Now that I think back, I was asked inside many times for water or a cup of coffee. Those exchanges were always pleasant.
The slammed doors, the sneers, the angry people, were few, but they had their impact. I hated the idea of door-knocking more and more as the campaign progressed. I was disturbing people. Any wonder they might seem disturbed?
I learned a lot of horticulture. I saw thousands of front yard plantings up close during the height of the growing season. I have made my suggestions to Dad and Joe: No more dwarf spireas, almost none of them look good, and no more green ash. Just don't sell them. Some people showed me their plants in their back yard. Those were fun exchanges.
So many people buy plants and never get them out of their containers into the ground. There the plants sat, wilting in the hot sun on the porch.
Never assume that an awful-looking house contains an awful person. I recall a 10 minute conversation with a man who lived in a squalorous shack, a Vietnam vet who had much to say about the political situation and had many experiences under his belt. I just about didn't knock because his house didn't look like it was still livable. He struggles with rampant psoriasis from neck to toe. Awful. I was glad I knocked. I almost felt like he gets treated like a leper, and I was happy to take the chance the shake his hand firmly and look him in the eye as we parted, for I know psoriasis isn't communicable.
There were days when I struggled to knock on the next door just out of fear, and out of lack of conviction that I was doing any good. Three times I called it quits early when I met up with a grump and couldn't get over it. But over all, the days I knocked doors were followed by a solid and satisfied sleep.

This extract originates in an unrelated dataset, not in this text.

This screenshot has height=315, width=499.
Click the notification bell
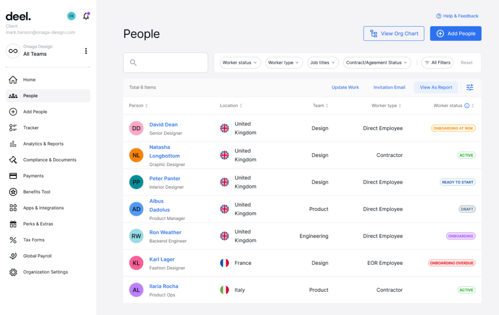pos(86,16)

Plus, I lost 25 lbs. in the process.
It has been two weeks since the election, and I have had plenty of time to think about the whole six month campaign which ended in an unexpected and decisive defeat not just for me, but for all rural Democrats engaged in what were supposed to be close races. The Republicans gained 11 seats and lost none. I was one of three Democrats out of 50 some challengers considered by the press to have a shot. I lost by 1,500 votes.

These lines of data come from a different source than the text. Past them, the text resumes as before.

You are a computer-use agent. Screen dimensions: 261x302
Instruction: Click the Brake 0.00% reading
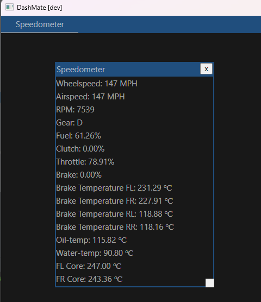point(79,175)
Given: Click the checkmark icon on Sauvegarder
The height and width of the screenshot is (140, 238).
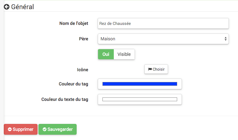Looking at the screenshot, I should [44, 129].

Looking back, we shouldn't have been surprised. Turnout in mid-term elections is always down, and that always benefits the Republicans. In fact, in many districts, Democrats stay away from mid-term elections at a 7-1 rate over Republicans. When I joined the race, I shrugged that off, thinking I could encourage enough people to turn out to win. I did not. Neither did the substantial efforts of the party on my behalf, which included knocking on thousands of doors and making thousands upon thousands of phone calls. Despite extra help from the state, turnout in the district was 10% below the last mid-term election, 2010.
"It all comes down to turnout." I heard the phrase repeated by the old hands ad nauseum during the campaign. In the end, it was nauseatingly true.
So, the obvious question in the minds of people who helped is, "will you run in two years?"
It is too early to even think about that. If I did, I would be a better candidate from the experience gained during this campaign. I would have a better chance to win simply because it will be a presidential year. But I have to fully absorb the lessons of this campaign–not just political lessons, but life lessons–before discussing a possible run in 2016.